### Exercise aim
Rewrite every line of the listing below as a numbered list, omitting the blank lines.

### The input
************

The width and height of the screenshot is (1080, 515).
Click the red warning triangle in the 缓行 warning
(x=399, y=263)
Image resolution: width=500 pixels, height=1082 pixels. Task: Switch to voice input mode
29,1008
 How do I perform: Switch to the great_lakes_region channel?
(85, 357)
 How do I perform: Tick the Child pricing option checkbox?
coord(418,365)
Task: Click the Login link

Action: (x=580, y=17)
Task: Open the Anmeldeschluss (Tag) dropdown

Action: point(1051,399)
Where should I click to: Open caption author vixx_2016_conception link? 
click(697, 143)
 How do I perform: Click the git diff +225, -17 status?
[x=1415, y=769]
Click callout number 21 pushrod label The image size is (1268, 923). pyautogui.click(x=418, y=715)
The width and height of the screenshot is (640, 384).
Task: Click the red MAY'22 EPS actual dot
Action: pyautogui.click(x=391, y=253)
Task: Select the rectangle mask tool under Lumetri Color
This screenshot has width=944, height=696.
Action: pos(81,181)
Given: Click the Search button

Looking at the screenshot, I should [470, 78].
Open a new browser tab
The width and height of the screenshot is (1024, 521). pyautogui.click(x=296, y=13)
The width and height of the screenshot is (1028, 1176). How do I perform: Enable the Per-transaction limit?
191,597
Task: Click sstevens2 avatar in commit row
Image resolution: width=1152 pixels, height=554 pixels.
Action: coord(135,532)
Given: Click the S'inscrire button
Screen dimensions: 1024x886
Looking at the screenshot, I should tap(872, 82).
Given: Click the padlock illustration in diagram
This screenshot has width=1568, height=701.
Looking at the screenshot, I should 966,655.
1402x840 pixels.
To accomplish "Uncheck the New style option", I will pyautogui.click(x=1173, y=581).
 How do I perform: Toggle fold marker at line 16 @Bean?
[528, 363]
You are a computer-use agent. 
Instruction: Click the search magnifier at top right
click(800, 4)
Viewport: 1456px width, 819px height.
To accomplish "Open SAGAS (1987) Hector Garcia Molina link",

************

### Result for this task
1. The width and height of the screenshot is (1080, 515).
2. Click the red warning triangle in the 缓行 warning
3. (x=399, y=263)
4. Image resolution: width=500 pixels, height=1082 pixels. Task: Switch to voice input mode
5. 29,1008
6.  How do I perform: Switch to the great_lakes_region channel?
7. (85, 357)
8.  How do I perform: Tick the Child pricing option checkbox?
9. coord(418,365)
10. Task: Click the Login link
11. Action: (x=580, y=17)
12. Task: Open the Anmeldeschluss (Tag) dropdown
13. Action: point(1051,399)
14. Where should I click to: Open caption author vixx_2016_conception link? 
15. click(697, 143)
16.  How do I perform: Click the git diff +225, -17 status?
17. [x=1415, y=769]
18. Click callout number 21 pushrod label The image size is (1268, 923). pyautogui.click(x=418, y=715)
19. The width and height of the screenshot is (640, 384).
20. Task: Click the red MAY'22 EPS actual dot
21. Action: pyautogui.click(x=391, y=253)
22. Task: Select the rectangle mask tool under Lumetri Color
23. This screenshot has width=944, height=696.
24. Action: pos(81,181)
25. Given: Click the Search button
26. Looking at the screenshot, I should [470, 78].
27. Open a new browser tab
28. The width and height of the screenshot is (1024, 521). pyautogui.click(x=296, y=13)
29. The width and height of the screenshot is (1028, 1176). How do I perform: Enable the Per-transaction limit?
30. 191,597
31. Task: Click sstevens2 avatar in commit row
32. Image resolution: width=1152 pixels, height=554 pixels.
33. Action: coord(135,532)
34. Given: Click the S'inscrire button
35. Screen dimensions: 1024x886
36. Looking at the screenshot, I should tap(872, 82).
37. Given: Click the padlock illustration in diagram
38. This screenshot has width=1568, height=701.
39. Looking at the screenshot, I should 966,655.
40. 1402x840 pixels.
41. To accomplish "Uncheck the New style option", I will pyautogui.click(x=1173, y=581).
42.  How do I perform: Toggle fold marker at line 16 @Bean?
43. [528, 363]
44. You are a computer-use agent. 
45. Instruction: Click the search magnifier at top right
46. click(800, 4)
47. Viewport: 1456px width, 819px height.
48. To accomplish "Open SAGAS (1987) Hector Garcia Molina link",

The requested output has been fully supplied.